Especialistas destacam metodologia e pioneirismo da pesquisadora
A pesquisa acadêmica econômica como se conhece hoje está diretamente relacionada à trajetória da historiadora brasileira Alice Canabrava, que foi a primeira professora catedrática da Universidade de São Paulo (USP). A importância de Canabrava e sua história foi debatida no Insper no evento Alice Canabrava: Um dos Grandes Nomes da História Econômica no Brasil.
O encontro teve a participação de Marcos Lisboa, presidente da escola, Delfim Netto, economista e ex-Deputado Estadual, Francisco Vidal Luna, economista, Samuel Pessôa, economista e colunista do jornal Folha de S.Paulo e William Summerhill, brasilianista e historiador econômico da Universidade da Califórnia (UCLA), em Los Angeles.

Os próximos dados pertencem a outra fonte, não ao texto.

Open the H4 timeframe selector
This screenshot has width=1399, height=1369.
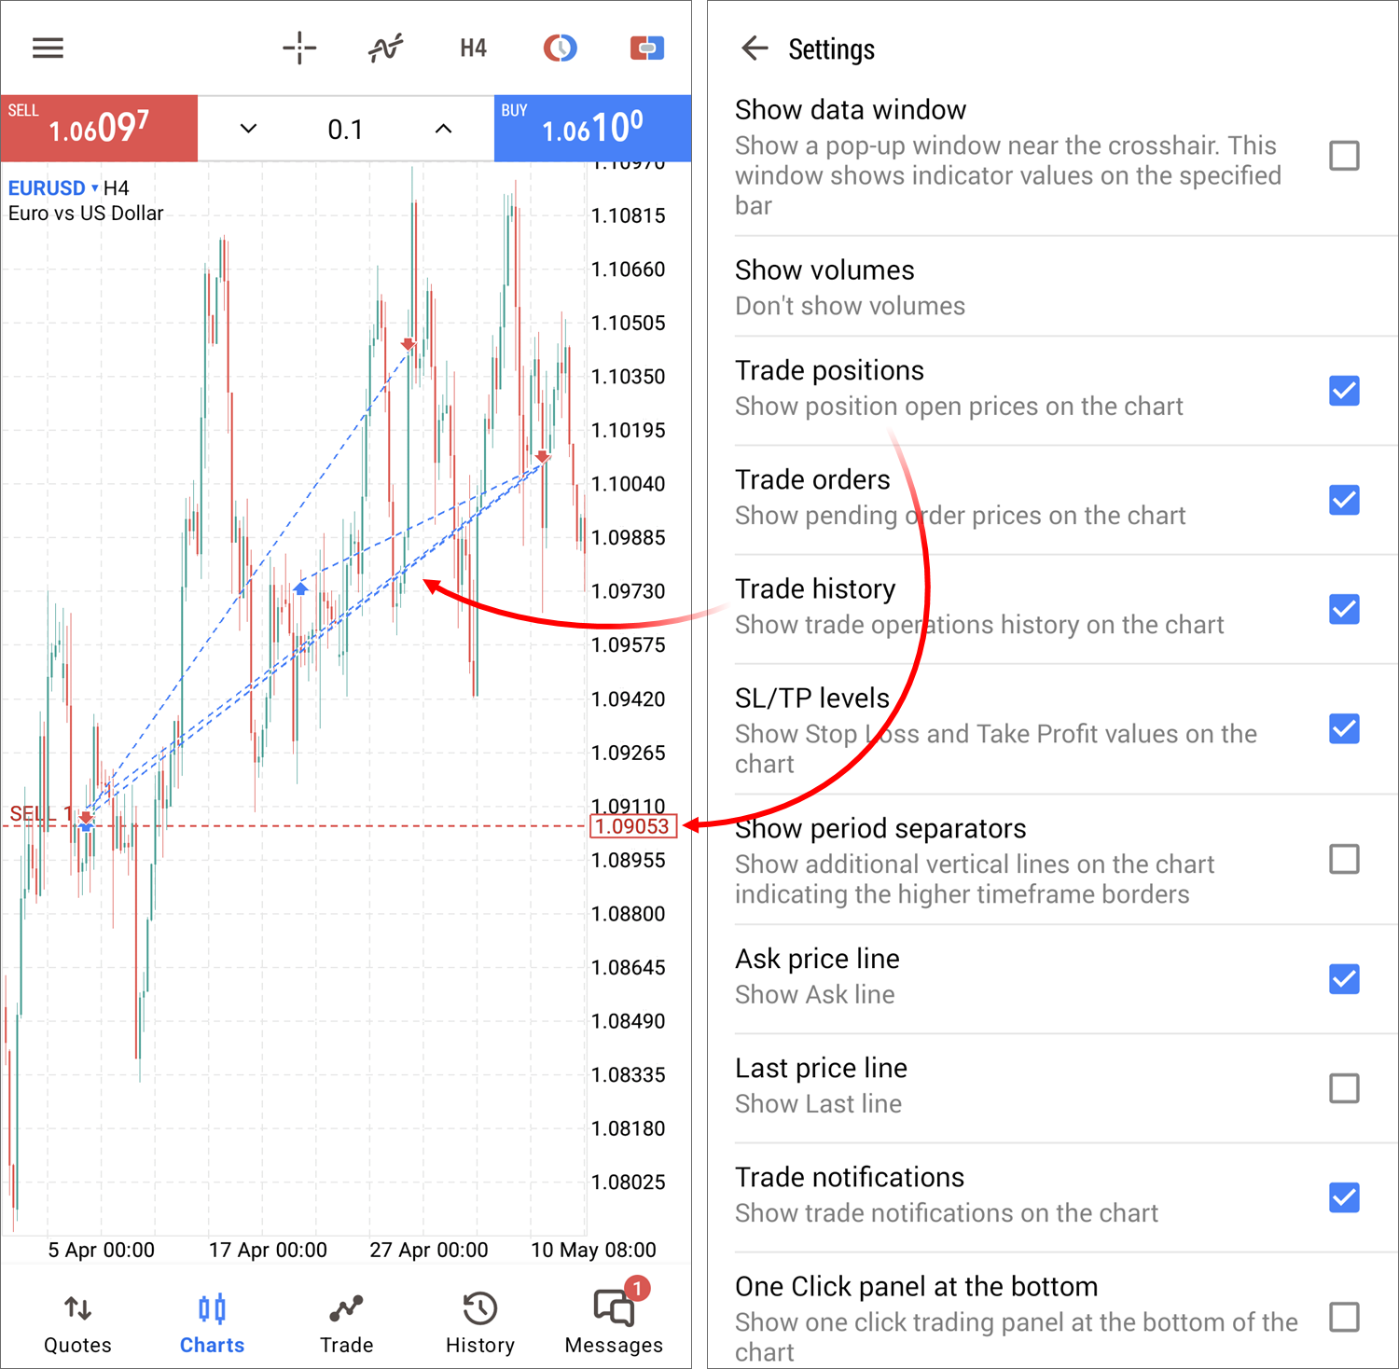point(472,48)
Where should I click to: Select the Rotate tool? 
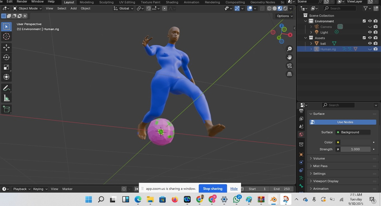point(7,58)
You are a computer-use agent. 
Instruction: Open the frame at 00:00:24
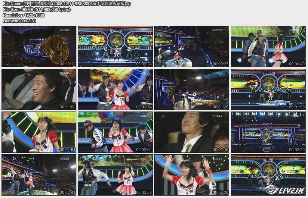115,46
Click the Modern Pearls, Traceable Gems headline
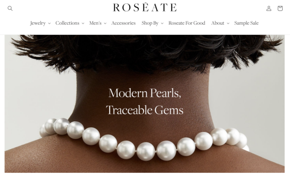The height and width of the screenshot is (178, 290). pos(145,101)
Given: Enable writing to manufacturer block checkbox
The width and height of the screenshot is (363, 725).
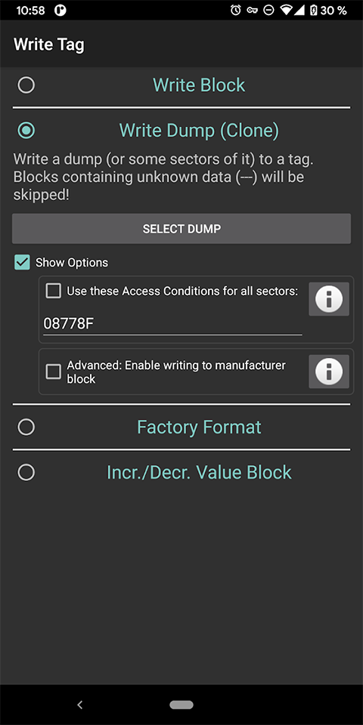Looking at the screenshot, I should (53, 372).
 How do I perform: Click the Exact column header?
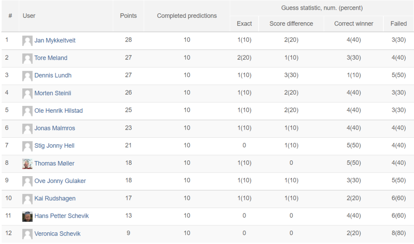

“O Brasil tem uma dívida com a história econômica do país e entender esse cenário, que passamos a ter a partir dos anos de 1930, é fundamental para sabermos a importância do trabalho desenvolvido até os dias de hoje”, destaca Marcos Lisboa, presidente do Insper.
O trabalho de doutorado de Canabrava, O Comércio Português no Rio da Prata, é referência ainda hoje em História Econômica e considerado pioneiro entre as pesquisas acadêmicas nesse segmento. “Alice chegou à tese com base na documentação que analisou e não por meio de uma hipótese, como é comum nesse tipo de estudo, marcando uma mudança de conceito na pesquisa acadêmica”, explica Francisco Luna. “A historiadora fez a integração das duas economias, Brasil e Buenos Aires, analisando o comércio do Rio da Prata sob um viés que nunca tinha sido avaliado, mostrando sua importância, apesar da questão política que dividia as duas regiões”, analisa Luna.
Com a repercussão do trabalho de doutorado da historiadora, surgiu a oportunidade de candidatar-se à vaga de titular da cadeira de História da América, em 1946, para a qual apresentou a tese A Indústria do Açúcar nas Ilhas Antilhas. Apesar de ter conseguido média mais alta no conjunto de provas para o cargo, foi preterida, e em seu lugar foi escolhido um professor contratado que já ministrava o curso na escola. Inconformada com o resultado, Canabrava deixa a Faculdade de Filosofia, Ciências e Letras da Universidade de São Paulo (USP).
No mesmo ano, era inaugurada a Faculdade de Ciências Econômicas e Administrativas (FCEA) e Canabrava passou a fazer parte do corpo de pesquisadores da escola dando continuidade ao seu trabalho, chegando a ocupar a diretora da FCEA, que originou a atual Faculdade de Economia Aplicada (FEA).
“As contribuições de Canabrava para a história econômica quantitativa são importantíssimas. Ela pegou números, dados, fatos e, utilizando econometria e estatística, embasou as conclusões dos seus trabalhos com soluções pioneiras para a história econômica quantitativa”, analisa Summerhill.
A pesquisadora teve também 33 trabalhos publicados em revistas acadêmicas e foi a primeira mulher a ocupar uma posição catedrática na USP, em um ambiente majoritariamente masculino na época. “Ela escreveu teses que ocupam espaços importantes em toda a prateleira de qualquer brasilianista que leva a história econômica do país a sério”, enfatiza Summerhill.
Como mestre, Canabrava deixou ensinamentos que são utilizados ainda hoje por seus alunos. “Para Alice, não existia indução ou dedução, existia o documento”, lembra Delfim Netto, que foi aluno de Canabrava na década de 1940. “Ela me ajudou com a concepção de que as coisas precisam de fatos”, destaca.
A precisão e rigor da pesquisadora na análise de dados também refletia em sua forma de lecionar. “Ela era uma professora que cobrava muito, fazia perguntas extremamente detalhistas, principalmente em provas orais. Aprendi muito com ela”, conclui Pessôa, que foi aluno de Canabrava na FEA.